None of this is unique to any one application. Lockstep game simulation. A geofence checked by three microservices on three toolchains. ZK witness generation. Embedded code with no FPU. Reproducible ML inference. Every one is the same hole and wants the same fix. The algorithms are old — Hertel-Mehlhorn 1983, ear-clipping 1985, Chazelle 1991, Bayazit 2002. The thinking has been done. What's left is to rewrite the implementations without floats and put them under i128.
exact-poly does that for convex decomposition and the SAT overlap check. Boolean operations, offsetting, Minkowski sums — same recipe, still to be written. PRs welcome.
[1] The Shewchuk paper is worth reading even if you never plan to ship a CGAL kernel. The trick is that you can run the cheap path almost always and fall back to expensive arbitrary precision only when the cheap path can't certify its answer. For a fixed-degree expression like a 2D cross product on bounded inputs, the bound is known in advance and the fallback never fires — which is the case exact-poly exploits.

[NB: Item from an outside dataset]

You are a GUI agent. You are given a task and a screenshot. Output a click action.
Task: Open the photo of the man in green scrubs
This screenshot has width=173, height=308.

[2] The "no floats anywhere" claim is enforced by the toolchain in addition to the code: there are no f32 or f64 types in the public API or the internal pipeline. WASM compiled from this Rust crate doesn't import any float instructions either, which means the same module loads in environments where float instructions are forbidden — ZK circuit IRs and certain VMs among them.